And my stored program actually arranges for the incoming symbols
to do things like activating output relays, and changes on input lines
actually cause other symbols to be transmitted out of the RS-232
port.  The whole thing is simply rotten with symbology - in fact all
it does, is manipulating the implementation of the abstract symbols 
in my mind.
It does so mindlessly.
This specific thing is so simple, that it hardly uses the
"logical ability" of the processor.  And please remember that
for a function with two input bits and a single output bit, there can 
at most be eight possible outcomes, not all of which are useful, for
some definition of useful.  But they exist, and you can use them, if 
you want. And you do not even have to be consistent, if you do not
want to be, or if it is convenient not to be.

I think it is this horrendous freedom that Dijkstra was talking about
when he was referring to the "power beyond your wildest dreams",
or some such.

>> "Manipulating symbols" is actually an elegant definition. Try coming up
>> with a better one and you will see.

════════

-- Aim of the exercise --
Continue the passage about computers as symbol manipulators, starting right after its final sentence.

-- Entries --
════════

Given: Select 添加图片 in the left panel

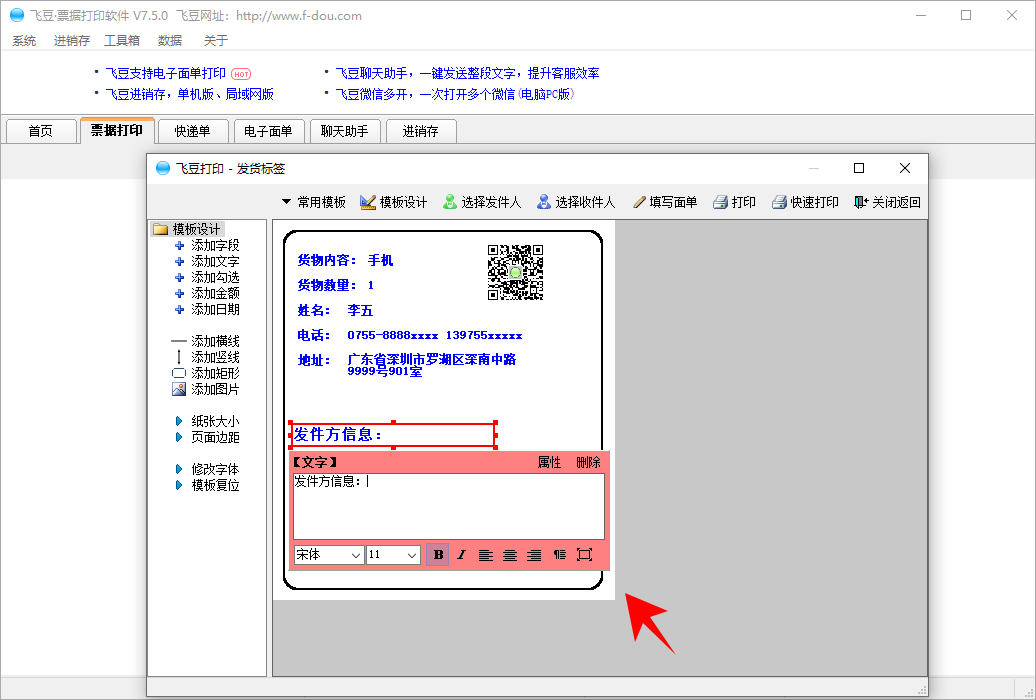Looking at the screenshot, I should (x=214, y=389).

════════

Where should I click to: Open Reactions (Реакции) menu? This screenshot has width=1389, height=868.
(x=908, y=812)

════════

-- Task response --
>As I said above, it's not enough to just manipulate symbols. Here's a set 
>of rules to manipulate symbols:
>X => 0
>or in English, "Any symbol becomes the zero symbol".
>That's symbol manipulation. Utterly useless. This is why it's not enough 
>to just manipulate symbols, you have to manipulate them THE RIGHT WAY.

There is no RIGHT WAY.
There are only ways that are useful, or convenient.

In my little processor, I can cause any result
to occur, and the rules can be as silly as your
example - if it is useful for you, under some
circumstances, for all symbols to become the
symbol for zero, then go for it - The point is that 
there is nothing prohibiting it to be adopted as a
rule for a machine to implement.  

/dev/null anyone?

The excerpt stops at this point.